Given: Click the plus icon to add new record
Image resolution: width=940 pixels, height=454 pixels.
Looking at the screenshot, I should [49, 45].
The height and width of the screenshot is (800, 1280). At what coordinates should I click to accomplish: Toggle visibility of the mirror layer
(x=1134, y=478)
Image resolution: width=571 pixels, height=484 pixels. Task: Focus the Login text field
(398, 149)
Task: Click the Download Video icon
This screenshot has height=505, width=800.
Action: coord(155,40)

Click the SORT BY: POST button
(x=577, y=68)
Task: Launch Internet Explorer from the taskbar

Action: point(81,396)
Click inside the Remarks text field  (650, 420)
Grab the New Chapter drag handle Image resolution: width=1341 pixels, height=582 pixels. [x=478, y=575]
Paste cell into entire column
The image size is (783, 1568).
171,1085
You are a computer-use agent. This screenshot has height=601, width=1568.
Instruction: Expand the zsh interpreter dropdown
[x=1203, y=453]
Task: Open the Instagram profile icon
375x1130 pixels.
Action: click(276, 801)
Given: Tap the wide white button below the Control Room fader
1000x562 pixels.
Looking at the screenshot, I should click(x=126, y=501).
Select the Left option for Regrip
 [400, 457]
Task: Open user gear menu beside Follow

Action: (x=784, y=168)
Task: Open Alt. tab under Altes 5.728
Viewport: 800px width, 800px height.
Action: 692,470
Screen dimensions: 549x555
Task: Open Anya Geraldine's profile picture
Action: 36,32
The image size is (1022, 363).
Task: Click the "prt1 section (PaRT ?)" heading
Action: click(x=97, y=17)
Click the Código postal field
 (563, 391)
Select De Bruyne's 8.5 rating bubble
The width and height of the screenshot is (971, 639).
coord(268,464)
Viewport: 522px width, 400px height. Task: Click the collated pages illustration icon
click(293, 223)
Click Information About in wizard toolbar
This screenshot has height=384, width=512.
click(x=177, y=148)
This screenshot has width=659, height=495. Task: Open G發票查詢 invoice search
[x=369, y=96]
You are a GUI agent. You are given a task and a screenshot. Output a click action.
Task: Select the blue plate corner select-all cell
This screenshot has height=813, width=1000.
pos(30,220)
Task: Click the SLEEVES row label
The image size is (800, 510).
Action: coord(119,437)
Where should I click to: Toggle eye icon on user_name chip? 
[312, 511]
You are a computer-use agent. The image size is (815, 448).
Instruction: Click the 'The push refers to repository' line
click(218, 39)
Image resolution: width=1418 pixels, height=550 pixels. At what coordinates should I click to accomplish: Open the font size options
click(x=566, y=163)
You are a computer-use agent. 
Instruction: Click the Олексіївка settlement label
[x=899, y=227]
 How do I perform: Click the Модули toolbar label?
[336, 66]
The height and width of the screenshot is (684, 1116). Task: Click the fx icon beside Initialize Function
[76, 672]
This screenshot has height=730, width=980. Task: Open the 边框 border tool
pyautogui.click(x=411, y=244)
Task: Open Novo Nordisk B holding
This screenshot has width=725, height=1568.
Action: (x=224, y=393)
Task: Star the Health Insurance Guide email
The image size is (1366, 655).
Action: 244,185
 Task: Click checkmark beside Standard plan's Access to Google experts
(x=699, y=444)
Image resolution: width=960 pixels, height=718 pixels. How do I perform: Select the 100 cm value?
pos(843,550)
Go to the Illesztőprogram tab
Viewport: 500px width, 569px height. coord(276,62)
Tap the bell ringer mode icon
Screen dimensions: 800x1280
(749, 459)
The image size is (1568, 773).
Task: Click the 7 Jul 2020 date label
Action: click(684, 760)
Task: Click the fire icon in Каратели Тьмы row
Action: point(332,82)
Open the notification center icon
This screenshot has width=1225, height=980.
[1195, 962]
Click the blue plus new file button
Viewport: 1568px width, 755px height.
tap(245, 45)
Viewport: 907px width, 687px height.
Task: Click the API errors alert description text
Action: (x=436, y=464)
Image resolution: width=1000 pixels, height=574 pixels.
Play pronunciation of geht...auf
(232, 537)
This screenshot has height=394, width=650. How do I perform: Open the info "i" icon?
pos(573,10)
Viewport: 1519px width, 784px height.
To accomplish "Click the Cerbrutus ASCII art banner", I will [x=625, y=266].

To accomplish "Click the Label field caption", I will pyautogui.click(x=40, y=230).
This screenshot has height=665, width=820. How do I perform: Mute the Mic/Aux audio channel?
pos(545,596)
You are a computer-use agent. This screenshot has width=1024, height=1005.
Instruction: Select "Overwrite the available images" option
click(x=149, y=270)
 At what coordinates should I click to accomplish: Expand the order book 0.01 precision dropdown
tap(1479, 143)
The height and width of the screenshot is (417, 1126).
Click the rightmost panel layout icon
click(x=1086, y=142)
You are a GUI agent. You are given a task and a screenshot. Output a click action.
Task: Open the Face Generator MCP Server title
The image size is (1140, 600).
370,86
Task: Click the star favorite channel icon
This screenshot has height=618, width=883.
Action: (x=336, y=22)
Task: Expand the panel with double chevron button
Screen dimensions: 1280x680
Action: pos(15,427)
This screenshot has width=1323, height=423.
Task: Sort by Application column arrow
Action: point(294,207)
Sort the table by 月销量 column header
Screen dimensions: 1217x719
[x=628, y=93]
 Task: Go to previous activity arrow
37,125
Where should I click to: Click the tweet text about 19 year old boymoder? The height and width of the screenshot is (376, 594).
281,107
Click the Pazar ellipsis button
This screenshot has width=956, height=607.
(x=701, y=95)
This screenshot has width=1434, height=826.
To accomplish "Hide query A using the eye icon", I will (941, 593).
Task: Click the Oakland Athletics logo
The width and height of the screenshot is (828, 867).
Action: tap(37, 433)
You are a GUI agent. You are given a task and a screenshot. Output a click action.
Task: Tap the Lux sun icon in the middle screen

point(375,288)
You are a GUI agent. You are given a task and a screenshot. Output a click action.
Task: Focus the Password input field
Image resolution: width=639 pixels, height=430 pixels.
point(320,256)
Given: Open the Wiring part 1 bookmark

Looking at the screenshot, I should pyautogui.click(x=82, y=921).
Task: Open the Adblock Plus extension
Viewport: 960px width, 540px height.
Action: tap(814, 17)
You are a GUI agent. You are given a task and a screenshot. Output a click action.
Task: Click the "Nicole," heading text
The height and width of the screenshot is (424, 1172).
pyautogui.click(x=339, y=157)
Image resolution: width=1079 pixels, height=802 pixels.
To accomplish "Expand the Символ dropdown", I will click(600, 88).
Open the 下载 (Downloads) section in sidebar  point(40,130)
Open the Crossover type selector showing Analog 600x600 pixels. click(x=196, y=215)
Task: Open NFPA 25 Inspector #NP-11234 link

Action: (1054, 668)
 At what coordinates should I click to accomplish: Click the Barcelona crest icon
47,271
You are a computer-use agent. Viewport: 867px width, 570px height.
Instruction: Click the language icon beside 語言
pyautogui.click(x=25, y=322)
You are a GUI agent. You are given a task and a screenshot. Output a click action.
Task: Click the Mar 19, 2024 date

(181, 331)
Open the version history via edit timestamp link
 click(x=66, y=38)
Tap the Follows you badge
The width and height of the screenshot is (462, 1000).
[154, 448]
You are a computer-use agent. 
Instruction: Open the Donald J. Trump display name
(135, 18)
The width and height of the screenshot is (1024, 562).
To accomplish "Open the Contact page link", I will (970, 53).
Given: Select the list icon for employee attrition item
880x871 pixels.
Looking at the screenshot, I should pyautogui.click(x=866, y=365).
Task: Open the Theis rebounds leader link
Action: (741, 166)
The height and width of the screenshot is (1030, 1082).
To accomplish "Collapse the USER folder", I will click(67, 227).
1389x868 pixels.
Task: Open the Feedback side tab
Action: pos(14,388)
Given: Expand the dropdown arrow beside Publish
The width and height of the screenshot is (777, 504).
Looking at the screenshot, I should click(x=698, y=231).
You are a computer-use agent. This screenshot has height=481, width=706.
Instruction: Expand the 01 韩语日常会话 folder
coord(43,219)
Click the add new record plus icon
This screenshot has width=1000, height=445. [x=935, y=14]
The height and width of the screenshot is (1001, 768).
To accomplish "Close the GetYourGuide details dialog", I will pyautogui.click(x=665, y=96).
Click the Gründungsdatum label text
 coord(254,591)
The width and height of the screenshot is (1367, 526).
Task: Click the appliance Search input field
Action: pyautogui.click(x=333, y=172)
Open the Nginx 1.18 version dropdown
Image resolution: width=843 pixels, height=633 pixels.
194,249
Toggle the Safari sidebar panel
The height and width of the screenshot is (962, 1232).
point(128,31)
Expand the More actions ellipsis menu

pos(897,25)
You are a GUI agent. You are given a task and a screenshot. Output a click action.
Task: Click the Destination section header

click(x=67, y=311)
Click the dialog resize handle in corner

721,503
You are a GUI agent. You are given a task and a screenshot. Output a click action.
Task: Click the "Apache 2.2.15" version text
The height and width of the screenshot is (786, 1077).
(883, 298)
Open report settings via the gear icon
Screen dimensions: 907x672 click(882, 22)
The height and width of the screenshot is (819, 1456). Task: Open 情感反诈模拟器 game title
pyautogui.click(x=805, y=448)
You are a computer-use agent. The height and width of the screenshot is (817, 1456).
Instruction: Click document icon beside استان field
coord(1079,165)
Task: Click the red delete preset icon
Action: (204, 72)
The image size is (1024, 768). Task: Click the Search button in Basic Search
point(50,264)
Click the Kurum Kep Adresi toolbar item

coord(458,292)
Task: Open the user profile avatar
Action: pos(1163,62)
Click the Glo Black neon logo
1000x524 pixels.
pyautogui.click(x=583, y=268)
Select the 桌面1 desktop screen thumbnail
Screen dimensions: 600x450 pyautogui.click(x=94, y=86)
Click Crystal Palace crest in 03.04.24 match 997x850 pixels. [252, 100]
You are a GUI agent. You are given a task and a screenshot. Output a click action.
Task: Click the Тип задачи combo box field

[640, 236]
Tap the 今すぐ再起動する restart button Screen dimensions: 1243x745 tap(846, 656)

** To do **
Each line of the records that holds the word "logo" should be copied out.

** Solution for this problem **
Task: Click the Oakland Athletics logo
Click the Glo Black neon logo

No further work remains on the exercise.